Le procureur trouve par ailleurs très légère l’explication fournie par le prévenu quand on lui a demandé pourquoi il n’avait pas signalé sa soeur Hasna aux autorités: « Cela m’a traversé l’esprit mais je pensais que ma mère allait le faire. » Youssef Aït-Boulahcen aurait dû dénoncer les comportements d’Abaaoud et Akrouh, estime de toute façon Nicolas Le Bris. Il connaissait les intentions de son cousin, l’homme le plus recherché à cette époque: « Il va commettre un attentat. Vous dites n’avoir jamais reçu ce SMS (*). Quand bien même. Ce que vous dit Hasna la veille montre que vous avez tout compris. »

« Je n’ai jamais reçu ce message », coupe Youssef Aït-Boulahcen, repris de volée par la présidente: « Non seulement vous arrivez en retard à l’audience et en plus vous interrompez le procureur. »
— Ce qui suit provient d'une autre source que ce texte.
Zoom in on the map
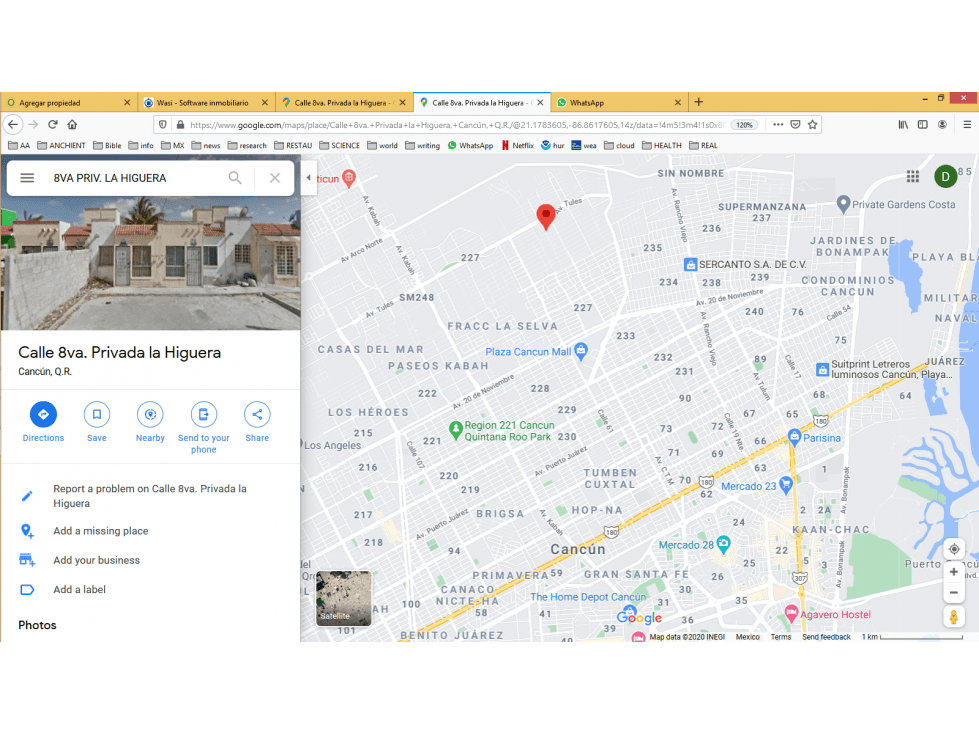Image resolution: width=979 pixels, height=734 pixels. tap(954, 572)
* Le 16 novembre 2015, Hasna Aït-Boulhcen envoie un texto à son frère: « Je l’ai vu, il veut ton portable. Il va disparaître. Il va bientôt mourir à cause de son cancer. » L’instruction a vu dans ce message codé d’Hasna, la volonté d’informer son frère que leur cousin était sur le point de commettre un nouvel attentat.